◆ EXERCISE DESCRIPTION ◆
Quote the passage of the slip-claim pendulum testing page from "Pursuing a UK" to "Civil Procedure Rules.".

◆ DOCUMENT EXCERPT ◆
╔══
Scenario

Slip Claim Claimant Pendulum Testing

Pursuing a UK slip-and-trip claim requires evidence that the floor was below an acceptable standard at the material time of the accident. Independent UKAS-accredited pendulum testing produces that evidence to a standard that withstands defendant challenge — provided the testing is carried out on the right surface, in the right conditions, and reported in compliance with the Civil Procedure Rules.

The claimant's evidential task

The claimant must usually establish (in summary): that the floor was below an acceptable slip-resistance standard at the time of the accident; that this caused or materially contributed to the slip; and that the duty-holder failed to take reasonably practicable steps to manage the risk. Pendulum data addresses the first element directly.

Timing and access

Pendulum testing for a claimant is more constrained than for a defendant because access to the property is rarely automatic. Common scenarios:

  • Public-realm slip (highway, public footpath, public building) — access is straightforward; testing can be arranged directly
  • Retail or hospitality slip — access may require the defendant's cooperation or, in some cases, a court order for inspection
  • Workplace slip — access typically through the employer or, if relations have broken down, via formal disclosure

Evidential strength of claimant pendulum data

Properly conducted pendulum testing on the actual surface where the accident occurred is among the strongest forms of slip-claim evidence. The defendant's expert will scrutinise:

  • Whether the test location precisely matches the claimed accident location
  • Whether the surface has been altered since the accident
  • Whether the contamination conditions were comparable
  • Whether the slider type and methodology were appropriate to the surface and use

Pre-empting these challenges in the methodology and the report is the difference between robust evidence and evidence that folds under cross-examination.
╚══
◆ DATA EXTRACTS ◆
╔══
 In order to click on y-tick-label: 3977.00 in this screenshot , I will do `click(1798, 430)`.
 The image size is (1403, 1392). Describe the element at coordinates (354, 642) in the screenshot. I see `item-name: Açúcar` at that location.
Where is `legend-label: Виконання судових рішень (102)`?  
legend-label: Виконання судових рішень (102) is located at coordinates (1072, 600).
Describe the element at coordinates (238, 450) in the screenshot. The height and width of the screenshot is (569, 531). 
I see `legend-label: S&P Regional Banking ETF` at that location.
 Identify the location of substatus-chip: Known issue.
╚══
◆ ANSWER TO THE EXERCISE ◆
Pursuing a UK slip-and-trip claim requires evidence that the floor was below an acceptable standard at the material time of the accident. Independent UKAS-accredited pendulum testing produces that evidence to a standard that withstands defendant challenge — provided the testing is carried out on the right surface, in the right conditions, and reported in compliance with the Civil Procedure Rules.